Thoughts on The End of the End of Everything by Dale Bailey

I love writing, and consequently, writers. I love their brazen faith as they stare at the blank page, certain that the words will come. I love their sense of play, their willingness to live in their imaginations. Most of all, I love their eloquence, their ability to explain the world with just the right words. My love of writers (and my understanding of their struggle) makes it easy to say nice things about their work. Sometimes, however, a writer comes along whose work speaks to you in a more profound way– who tells stories that remind you of your own, or the stories you want to be writing. These aren’t writers that you admire, these are the writers you want to be.  

For me, Dale Bailey is one of those writers, and The End of the End of Everything is my favorite collection published this year.

Every story in this collections works. Every story. That includes “Lightning Jack’s Last Ride,” which is about a former NASCAR driver in an oil-depleted future. There are few things in this world that I hate more than NASCAR, but I still enjoyed this story. That’s how good Bailey is.

What makes Bailey’s stories so special is how much attention he pays to his characters. Some writers let the fantasy or science fiction element in their stories take precedence over everything else, but Bailey does the opposite. In his work, the speculative elements illuminates the lives of the characters, enhancing our understanding of them. Bailey’s stories may contain dinosaurs (Mating Habits of the Late Cretaceous”) or feral girl scouts (“Troop 9,” with its heart-stopping last line) or lake monsters (“The Bluehole”), but they’re really about the important things: relationships, the nature of love, what it truly means to be human.

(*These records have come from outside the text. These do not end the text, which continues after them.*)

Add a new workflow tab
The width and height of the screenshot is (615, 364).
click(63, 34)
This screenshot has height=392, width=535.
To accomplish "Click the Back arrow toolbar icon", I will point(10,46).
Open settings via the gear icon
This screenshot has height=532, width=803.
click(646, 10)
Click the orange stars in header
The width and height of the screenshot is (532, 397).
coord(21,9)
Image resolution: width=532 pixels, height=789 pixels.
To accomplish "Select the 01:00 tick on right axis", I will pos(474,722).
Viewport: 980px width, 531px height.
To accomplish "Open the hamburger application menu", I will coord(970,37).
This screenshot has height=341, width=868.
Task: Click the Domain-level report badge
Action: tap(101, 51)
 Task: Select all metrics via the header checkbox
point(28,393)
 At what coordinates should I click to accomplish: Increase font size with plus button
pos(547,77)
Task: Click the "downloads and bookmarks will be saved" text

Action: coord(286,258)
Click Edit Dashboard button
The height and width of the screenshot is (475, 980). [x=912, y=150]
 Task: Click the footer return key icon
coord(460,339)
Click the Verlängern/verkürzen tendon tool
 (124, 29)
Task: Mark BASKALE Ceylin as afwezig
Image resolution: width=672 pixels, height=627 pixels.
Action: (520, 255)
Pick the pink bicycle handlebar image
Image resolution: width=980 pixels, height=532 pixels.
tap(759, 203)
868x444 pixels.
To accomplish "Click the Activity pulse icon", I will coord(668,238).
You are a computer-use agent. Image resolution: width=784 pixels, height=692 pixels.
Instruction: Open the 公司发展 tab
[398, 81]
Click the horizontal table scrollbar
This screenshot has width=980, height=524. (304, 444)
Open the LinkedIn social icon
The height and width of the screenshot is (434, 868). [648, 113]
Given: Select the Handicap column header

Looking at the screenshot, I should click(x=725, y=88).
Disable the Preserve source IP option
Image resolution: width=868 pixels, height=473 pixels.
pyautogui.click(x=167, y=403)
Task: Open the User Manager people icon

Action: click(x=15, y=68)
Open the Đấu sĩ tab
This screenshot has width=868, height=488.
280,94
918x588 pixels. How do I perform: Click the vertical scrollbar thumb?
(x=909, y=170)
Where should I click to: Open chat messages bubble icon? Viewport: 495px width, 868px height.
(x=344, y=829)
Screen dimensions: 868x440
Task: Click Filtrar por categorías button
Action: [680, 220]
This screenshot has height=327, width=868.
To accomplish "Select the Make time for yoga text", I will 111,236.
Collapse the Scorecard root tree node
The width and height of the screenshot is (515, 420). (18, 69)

His characters struggle to make moral choices–every one of these nine stories involves at least one character making a momentous choice–and live with the consequences of their actions. Bailey’s stories aren’t clever, or bristle with incident; that’s not what they’re about. They’re about heart, about rejecting or accepting the darkness in ourselves.

The title story in The End of the End of Everything makes good use of Bailey’s pervasive themes. Here we have an artist’s colony waiting for the world to end, as an amorphous apocalyptic event (dubbed “the ruin”) is heading their way. It has already reduced most of the world to ash, and cannot be avoided. The artists have taken to throwing nightly suicide parties, where the host of each party kills themselves at dawn. Everyone else drinks and drugs and swaps sex partners, waiting for the inevitable. Bailey follows a quartet of artists as they get caught up in these parties, then have a crisis of conscience. Bailey takes us down a dark path here–so many of these stories do–but he asks all the right questions: how are you going to act when it all falls apart? What really matters to you? What’s truly in your heart, and is it going to save you or destroy you? It’s funny that my deepest connection to Bailey’s work is on a thematic level, but I guess these are also the things I care passionately about, the things I want to write about.

Bailey isn’t as recognized in either the science fiction or horror community as he should be. I hope this collection (and his recently published novel, which I can assure you I will be reading soon) change this. Either way, I am so very glad I have found another role model (like Nathan Ballingrud and Steve Tem) for my writing career, a writer I can aspire to emulate as I take my next steps forward. Thanks, Dale.